More that 90% of cancer-related deaths are caused by dissemination of cancer cells to distant organs with subsequent formation of secondary tumours. In contrast to the primary tumour, metastasis is largely incurable because of its systemic nature and its frequent association with resistance to existing therapeutic agents. The better understanding of the mechanisms of metastatic spread of cancer cells and the pathways involved in this process had identified new targets and opened new possibilities to treat cancer. Dissemination of cancer cells in the body inevitably occurs via interaction with the surrounding “normal” cells, collectively called cancer-associated stroma (Langley & Fidler, 2011). This means that the search for potential therapeutic targets for anti-metastatic therapy has considered both tumour- and stroma-cell derived molecules.

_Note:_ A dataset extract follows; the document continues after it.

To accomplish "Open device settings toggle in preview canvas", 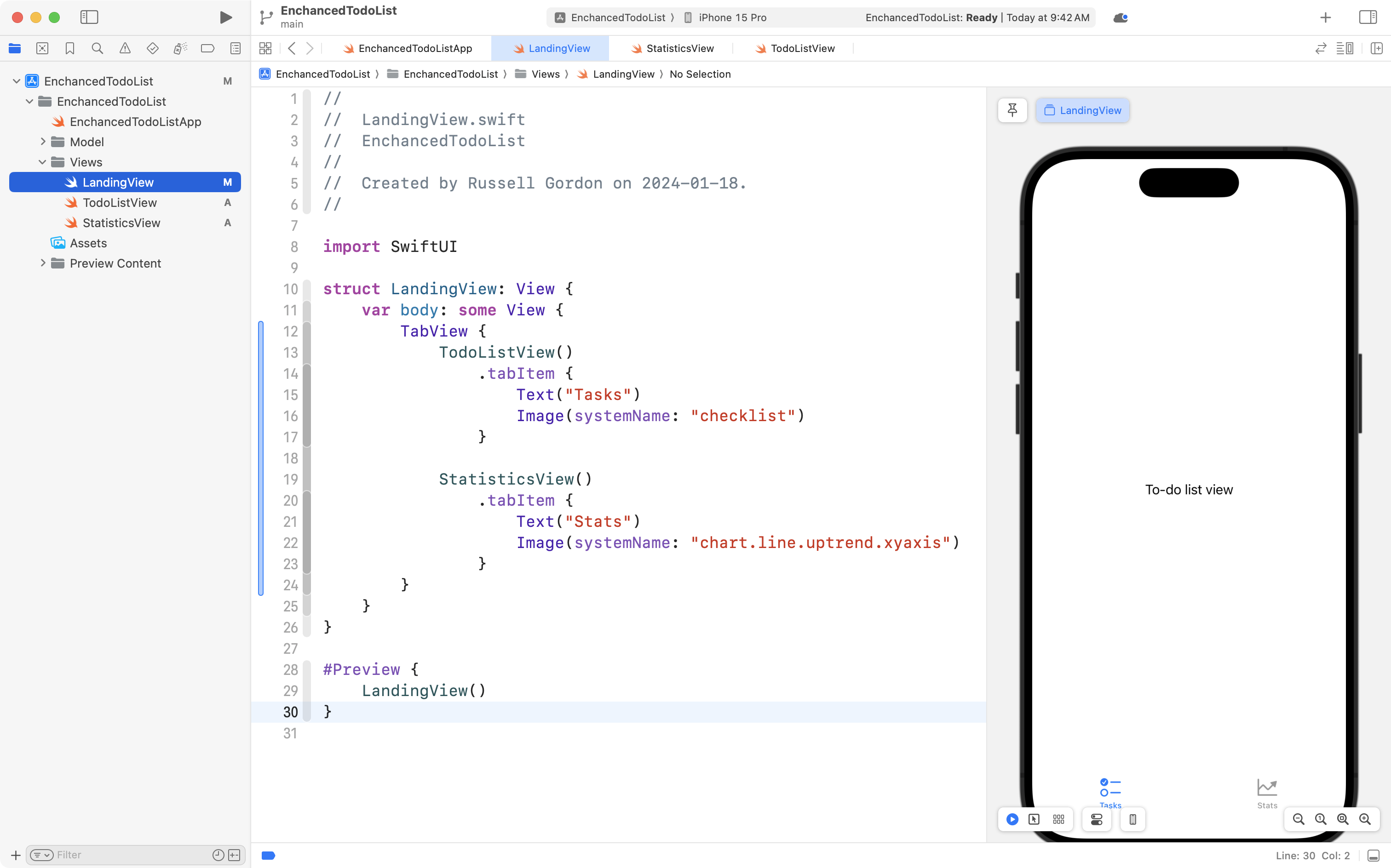I will [1096, 819].
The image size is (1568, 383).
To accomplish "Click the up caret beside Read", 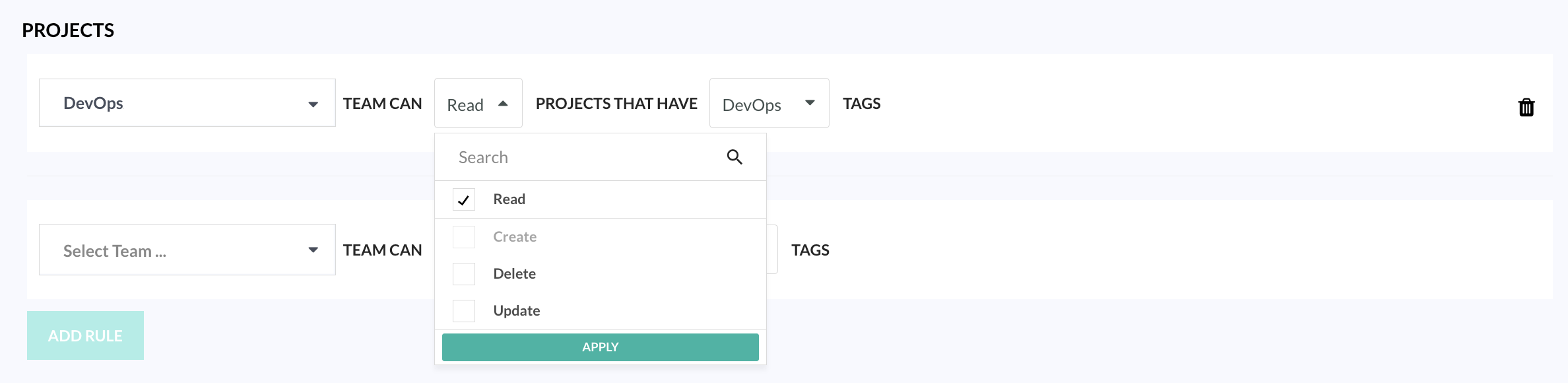I will (503, 104).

Among potentially applicable anti-metastatic targets, the protein S100A4 has been suggested as a therapeutic intervention site to prevent metastasis. S100A4 belongs to the S100 family of small Ca-binding proteins with diverse extra- and intra-cellular function (Donato, 2003). Numerous studies connect the S100A4 activity with tumour progression and metastasis formation. This evidence has been accumulated using in vitro studies of cancer cell lines, transgenic and knockout mouse models and assessment of its prognostic significance for metastasis in patients with cancer (Boye et al., 2010; Helfman et al, 2005; Mishra et al., 2011). The S100A4 activity is associated with stimulation of cancer cell motility and invasion, normal and aberrant proliferation, apoptosis and differentiation. It is involved in signaling pathways leading to the remodeling of the cell membrane and the extracellular matrix; modulation of cytoskeletal dynamics, acquisition of invasiveness and induction of angiogenesis (Sherbet, 2009). It has been shown that S100A4 is expressed in certain tumour cells, but more generally it is activated and secreted from certain cancer-associated stroma cells which lead to its accumulation in the tumour microenvironment. Moreover, it has been shown that metastatic microenvironment contains greater numbers of S100A4-positive stromal cells than the primary tumour microenvironment (Cabezón et al., 2007; Grum-Schwensen et al., 2005; 2010; Maelandsmo et al., 2009; Schmidt-Hansen, et al., 2004a).
Furthermore, S100A4 has been shown to maintain the stemness properties and tumourigenicity of cancer-initiating cells in head and neck cancers (Lo et al., 2011).
WO 2011/157724 (Lykera Biomed SA) describes anti-S100A4 antibodies that have anti-angiogenic activity and which bind an epitope comprising the amino acid sequence ELPSFLGKRT (SEQ ID NO: 16) or EGFPDKQPRKK (SEQ ID NO: 17).
However, while the role of S100A4 in tumour progression and metastasis formation has been studied, it remains the case that anti-metastatic therapy is in a rudimentary state largely unmet by existing therapies.